First it was Mozart's 21st piano concerto in C, now so often linked to the tragedy of Elvira Madigan, and then it was Bellini's opera about Romeo and Juliet.  Each a classic tale about passion gone amuck.  You know, with dead heroes and heroines all in the name or the service of love.  And then I thought about O'Henry's story, The Gift of the Magi, you remember, the one where she cuts her hair to give him a fob for his watch and he sells the watch to buy a bourette for her long hair.  
And I thought, this isn't so good. 

Why is it that in all these cases, passion,  especially this unbridled passion (which I quite believe is the essence of life and living) leads to all this waste.  How is it that passion which I think of as creative and good becomes this wanton and destructive tragedy.
Hmm.
Well I was forced to dig a little deeper and cull from the wisdom lent us by some other masters, that we might round out the picture a little.  You know, add a little spit and fire, for God's sake, or at least some piss and vinegar so that we might be left with live and lively heroes and heroines.  I mean let's get a life, here, you know!

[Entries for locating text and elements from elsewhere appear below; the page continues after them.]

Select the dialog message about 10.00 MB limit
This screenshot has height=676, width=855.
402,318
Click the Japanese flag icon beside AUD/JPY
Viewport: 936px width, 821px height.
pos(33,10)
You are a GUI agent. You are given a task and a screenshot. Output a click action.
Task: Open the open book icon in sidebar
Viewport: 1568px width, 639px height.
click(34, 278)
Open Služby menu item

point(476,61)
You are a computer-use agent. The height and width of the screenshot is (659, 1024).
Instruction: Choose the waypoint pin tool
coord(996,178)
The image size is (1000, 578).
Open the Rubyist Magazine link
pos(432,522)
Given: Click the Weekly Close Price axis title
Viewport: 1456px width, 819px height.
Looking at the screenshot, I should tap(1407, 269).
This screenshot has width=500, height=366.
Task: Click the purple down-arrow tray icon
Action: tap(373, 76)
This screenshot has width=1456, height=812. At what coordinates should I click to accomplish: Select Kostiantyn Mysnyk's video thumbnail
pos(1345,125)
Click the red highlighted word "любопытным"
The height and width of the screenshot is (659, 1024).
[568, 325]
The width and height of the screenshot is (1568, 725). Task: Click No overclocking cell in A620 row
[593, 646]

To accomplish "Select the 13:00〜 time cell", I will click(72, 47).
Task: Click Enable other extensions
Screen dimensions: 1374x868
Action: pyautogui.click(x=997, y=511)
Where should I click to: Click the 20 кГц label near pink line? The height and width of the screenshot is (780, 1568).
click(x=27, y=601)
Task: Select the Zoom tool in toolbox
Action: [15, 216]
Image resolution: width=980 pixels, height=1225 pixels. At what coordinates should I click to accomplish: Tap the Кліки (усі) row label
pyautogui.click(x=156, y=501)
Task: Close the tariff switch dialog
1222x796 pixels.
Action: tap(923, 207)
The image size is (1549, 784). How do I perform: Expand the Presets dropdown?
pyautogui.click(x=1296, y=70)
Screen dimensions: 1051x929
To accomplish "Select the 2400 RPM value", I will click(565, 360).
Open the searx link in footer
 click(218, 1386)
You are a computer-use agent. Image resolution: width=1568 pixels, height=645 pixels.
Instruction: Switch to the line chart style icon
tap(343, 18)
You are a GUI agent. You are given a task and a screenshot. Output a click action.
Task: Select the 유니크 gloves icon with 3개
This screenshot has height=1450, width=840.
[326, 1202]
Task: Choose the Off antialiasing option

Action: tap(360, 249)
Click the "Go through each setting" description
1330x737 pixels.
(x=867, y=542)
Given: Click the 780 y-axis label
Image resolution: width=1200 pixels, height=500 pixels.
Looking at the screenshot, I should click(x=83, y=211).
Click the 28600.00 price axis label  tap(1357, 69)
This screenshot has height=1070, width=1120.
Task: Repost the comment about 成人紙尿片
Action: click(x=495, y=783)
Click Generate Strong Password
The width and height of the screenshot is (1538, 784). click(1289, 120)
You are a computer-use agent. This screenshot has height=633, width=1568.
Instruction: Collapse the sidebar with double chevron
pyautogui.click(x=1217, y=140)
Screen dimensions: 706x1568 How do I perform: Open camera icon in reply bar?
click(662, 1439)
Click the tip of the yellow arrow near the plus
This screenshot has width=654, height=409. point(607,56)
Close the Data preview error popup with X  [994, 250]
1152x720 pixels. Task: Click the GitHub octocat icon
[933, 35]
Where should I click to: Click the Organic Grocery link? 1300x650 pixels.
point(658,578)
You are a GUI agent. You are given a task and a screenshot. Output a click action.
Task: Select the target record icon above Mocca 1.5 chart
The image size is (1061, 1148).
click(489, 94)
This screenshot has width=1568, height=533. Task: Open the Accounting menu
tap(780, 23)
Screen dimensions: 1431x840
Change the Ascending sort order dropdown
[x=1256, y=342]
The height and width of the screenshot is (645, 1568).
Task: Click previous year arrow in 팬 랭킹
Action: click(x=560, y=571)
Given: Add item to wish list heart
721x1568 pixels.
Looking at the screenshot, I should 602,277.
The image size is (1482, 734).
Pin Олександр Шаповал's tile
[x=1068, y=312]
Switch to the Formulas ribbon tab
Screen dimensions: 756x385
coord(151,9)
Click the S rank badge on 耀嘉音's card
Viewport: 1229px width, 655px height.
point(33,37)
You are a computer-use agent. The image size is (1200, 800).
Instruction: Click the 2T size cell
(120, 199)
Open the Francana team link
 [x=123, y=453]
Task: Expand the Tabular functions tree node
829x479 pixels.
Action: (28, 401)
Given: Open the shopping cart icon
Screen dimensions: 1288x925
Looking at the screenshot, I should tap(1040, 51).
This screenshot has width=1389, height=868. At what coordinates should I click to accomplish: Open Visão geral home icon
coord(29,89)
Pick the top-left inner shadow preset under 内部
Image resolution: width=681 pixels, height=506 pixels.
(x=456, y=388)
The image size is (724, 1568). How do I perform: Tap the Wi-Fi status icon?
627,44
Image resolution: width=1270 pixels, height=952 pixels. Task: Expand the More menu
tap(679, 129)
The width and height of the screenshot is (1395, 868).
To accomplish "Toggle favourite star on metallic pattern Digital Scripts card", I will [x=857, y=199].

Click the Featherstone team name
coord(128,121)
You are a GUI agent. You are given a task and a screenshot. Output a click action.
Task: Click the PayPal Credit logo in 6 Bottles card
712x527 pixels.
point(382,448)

So then I thought of Elizabeth Taylor and Richard Burton and Shakespeare's Taming of the Shrew, and Ayn Rand's Novel, Atlas Shrugged, and the movie with Kathryn Hepburn and Peter O'Toole, The Lion in Winter, and I thought, now,  this ain't so bad after all.
Ha!  so it is not the passion that is faulty.
 
I mean, it's not passion that leads one astray and down the road amuck. 

It is not the passion which is responsible for the tragedy which unfolds. 

It is instead the lack of clear vision about the context or values, if you will, which the passion was intended to serve. 
Whew! 

Like what, you ask. 
(I smile,) what do you think, I ask. 
Ha, don't even think to say you don't know. Of course you know.  You may not like it, but of course you know.

            {Funny you know, because, of all the times we've talked about
            allowing for shades of gray, this is one arena wherein I brook
            (verb; to allow, endure, tolerate) no shades of gray.  It is all screaming
            reds and purples and like that  And grays here, speak to the unspeakable,
            which to me, in my life, is mediocrity and then boredom. 
            Oh my goodness, I overspeak myself.}

So I guess without further ado and mystery it is important to say that limits have to do with self preservation.  Yes they create a certain indelible tension between what one can and cannot have, but it puts one on alert, it reminds one that everything has a cost, has a price, carries with it a risk.  But remember, passion is one of those things that is even more risky to everyone involved when there are no limits (border, boundary, confines, edge, ceiling, lid, limitation, restrictions maximum, extreme, absolute, ultimate.)

And this brings us then to those other things which are so ubiquitous (pervasive, everywhere, ever present) like risk and risk taking, and informed consent and informed dissent, and ebb and flow, and choices and choosing, and powerfulness and powerlessness-- and again it is important that our understanding and experience of these things serve our values and support us in living in accordance with our belief system.

Limits have to do with context (background, circumstances, condition, framework, setting situation) and so with the shape of something and so then with our ability to understand and perceive it in a meaningful way, you know, so that it can be known. 

Limits erase that cloud of unknowing so that we may make informed decisions and thus minimize the risks because we know what they are and it is this that returns the locus of control (and so, the power) to each of us in our role of decision maker.

Limits allow for honesty, integrity, creativity and, oh my goodness, hmm
limits allow for a sense of self, yes indeedy, they do and it is as simple as that. ha!
I bow to you, hands folded under my chin and say thanks for talking.